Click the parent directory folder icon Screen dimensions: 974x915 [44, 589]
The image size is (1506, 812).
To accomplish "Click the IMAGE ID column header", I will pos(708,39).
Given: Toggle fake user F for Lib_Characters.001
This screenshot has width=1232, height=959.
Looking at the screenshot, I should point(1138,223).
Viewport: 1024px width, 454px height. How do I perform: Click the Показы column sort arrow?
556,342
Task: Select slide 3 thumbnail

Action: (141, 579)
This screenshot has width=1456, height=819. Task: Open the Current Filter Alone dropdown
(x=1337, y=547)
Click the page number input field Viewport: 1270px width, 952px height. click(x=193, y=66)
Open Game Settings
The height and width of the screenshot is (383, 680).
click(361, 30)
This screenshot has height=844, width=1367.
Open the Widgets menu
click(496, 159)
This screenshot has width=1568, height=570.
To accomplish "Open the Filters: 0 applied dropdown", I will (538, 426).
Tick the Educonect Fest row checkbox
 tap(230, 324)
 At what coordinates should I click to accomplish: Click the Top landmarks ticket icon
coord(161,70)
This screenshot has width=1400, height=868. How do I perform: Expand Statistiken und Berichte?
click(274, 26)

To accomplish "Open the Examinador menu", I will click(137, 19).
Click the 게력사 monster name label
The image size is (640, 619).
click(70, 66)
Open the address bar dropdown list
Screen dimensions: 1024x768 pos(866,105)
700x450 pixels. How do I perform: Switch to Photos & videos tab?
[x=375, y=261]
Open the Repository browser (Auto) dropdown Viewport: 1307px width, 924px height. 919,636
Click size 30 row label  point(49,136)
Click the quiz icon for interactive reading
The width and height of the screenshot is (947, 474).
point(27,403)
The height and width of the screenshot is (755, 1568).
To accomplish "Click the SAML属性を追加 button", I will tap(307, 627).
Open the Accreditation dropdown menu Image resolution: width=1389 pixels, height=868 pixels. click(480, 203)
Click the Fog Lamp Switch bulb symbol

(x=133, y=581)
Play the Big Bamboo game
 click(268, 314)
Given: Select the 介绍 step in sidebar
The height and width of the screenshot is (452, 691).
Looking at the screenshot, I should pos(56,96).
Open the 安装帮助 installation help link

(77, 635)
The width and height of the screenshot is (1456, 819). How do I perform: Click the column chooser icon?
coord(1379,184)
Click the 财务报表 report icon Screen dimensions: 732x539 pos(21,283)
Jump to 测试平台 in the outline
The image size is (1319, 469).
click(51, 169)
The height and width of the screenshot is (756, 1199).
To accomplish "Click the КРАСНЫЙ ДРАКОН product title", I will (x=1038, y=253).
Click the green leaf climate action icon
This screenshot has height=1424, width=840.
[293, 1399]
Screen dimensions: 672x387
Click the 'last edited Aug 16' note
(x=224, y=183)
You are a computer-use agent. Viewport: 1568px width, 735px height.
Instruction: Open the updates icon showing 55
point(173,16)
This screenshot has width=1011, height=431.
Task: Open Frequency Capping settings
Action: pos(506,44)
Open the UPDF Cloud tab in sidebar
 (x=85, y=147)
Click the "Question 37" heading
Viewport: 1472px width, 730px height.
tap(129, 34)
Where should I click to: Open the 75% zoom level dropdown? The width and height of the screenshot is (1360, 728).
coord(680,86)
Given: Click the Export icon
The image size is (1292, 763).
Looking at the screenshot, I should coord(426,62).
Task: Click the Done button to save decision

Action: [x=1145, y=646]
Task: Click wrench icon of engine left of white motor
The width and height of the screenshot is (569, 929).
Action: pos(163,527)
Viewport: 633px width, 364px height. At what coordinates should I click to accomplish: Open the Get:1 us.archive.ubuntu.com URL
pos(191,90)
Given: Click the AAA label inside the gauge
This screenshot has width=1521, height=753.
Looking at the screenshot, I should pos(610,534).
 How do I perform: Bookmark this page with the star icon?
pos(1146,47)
========================================================================
> WHAT THE TASK REQUIRES
Rewrite all the entries with every "dropdown" changed to "drop-down", keeping everything else the same.

> RESULT
Click the parent directory folder icon Screen dimensions: 974x915 [44, 589]
The image size is (1506, 812).
To accomplish "Click the IMAGE ID column header", I will pos(708,39).
Given: Toggle fake user F for Lib_Characters.001
This screenshot has width=1232, height=959.
Looking at the screenshot, I should point(1138,223).
Viewport: 1024px width, 454px height. How do I perform: Click the Показы column sort arrow?
556,342
Task: Select slide 3 thumbnail

Action: (141, 579)
This screenshot has width=1456, height=819. Task: Open the Current Filter Alone drop-down
(x=1337, y=547)
Click the page number input field Viewport: 1270px width, 952px height. click(x=193, y=66)
Open Game Settings
The height and width of the screenshot is (383, 680).
click(361, 30)
This screenshot has height=844, width=1367.
Open the Widgets menu
click(496, 159)
This screenshot has width=1568, height=570.
To accomplish "Open the Filters: 0 applied drop-down", I will (538, 426).
Tick the Educonect Fest row checkbox
 tap(230, 324)
 At what coordinates should I click to accomplish: Click the Top landmarks ticket icon
coord(161,70)
This screenshot has width=1400, height=868. How do I perform: Expand Statistiken und Berichte?
click(274, 26)

To accomplish "Open the Examinador menu", I will click(137, 19).
Click the 게력사 monster name label
The image size is (640, 619).
click(70, 66)
Open the address bar drop-down list
Screen dimensions: 1024x768 pos(866,105)
700x450 pixels. How do I perform: Switch to Photos & videos tab?
[x=375, y=261]
Open the Repository browser (Auto) drop-down Viewport: 1307px width, 924px height. 919,636
Click size 30 row label  point(49,136)
Click the quiz icon for interactive reading
The width and height of the screenshot is (947, 474).
point(27,403)
The height and width of the screenshot is (755, 1568).
To accomplish "Click the SAML属性を追加 button", I will tap(307, 627).
Open the Accreditation drop-down menu Image resolution: width=1389 pixels, height=868 pixels. click(480, 203)
Click the Fog Lamp Switch bulb symbol

(x=133, y=581)
Play the Big Bamboo game
 click(268, 314)
Given: Select the 介绍 step in sidebar
The height and width of the screenshot is (452, 691).
Looking at the screenshot, I should pos(56,96).
Open the 安装帮助 installation help link

(77, 635)
The width and height of the screenshot is (1456, 819). How do I perform: Click the column chooser icon?
coord(1379,184)
Click the 财务报表 report icon Screen dimensions: 732x539 pos(21,283)
Jump to 测试平台 in the outline
The image size is (1319, 469).
click(51, 169)
The height and width of the screenshot is (756, 1199).
To accomplish "Click the КРАСНЫЙ ДРАКОН product title", I will (x=1038, y=253).
Click the green leaf climate action icon
This screenshot has height=1424, width=840.
[293, 1399]
Screen dimensions: 672x387
Click the 'last edited Aug 16' note
(x=224, y=183)
You are a computer-use agent. Viewport: 1568px width, 735px height.
Instruction: Open the updates icon showing 55
point(173,16)
This screenshot has width=1011, height=431.
Task: Open Frequency Capping settings
Action: pos(506,44)
Open the UPDF Cloud tab in sidebar
 (x=85, y=147)
Click the "Question 37" heading
Viewport: 1472px width, 730px height.
tap(129, 34)
Where should I click to: Open the 75% zoom level drop-down? The width and height of the screenshot is (1360, 728).
coord(680,86)
Given: Click the Export icon
The image size is (1292, 763).
Looking at the screenshot, I should coord(426,62).
Task: Click the Done button to save decision

Action: [x=1145, y=646]
Task: Click wrench icon of engine left of white motor
The width and height of the screenshot is (569, 929).
Action: pos(163,527)
Viewport: 633px width, 364px height. At what coordinates should I click to accomplish: Open the Get:1 us.archive.ubuntu.com URL
pos(191,90)
Given: Click the AAA label inside the gauge
This screenshot has width=1521, height=753.
Looking at the screenshot, I should pos(610,534).
 How do I perform: Bookmark this page with the star icon?
pos(1146,47)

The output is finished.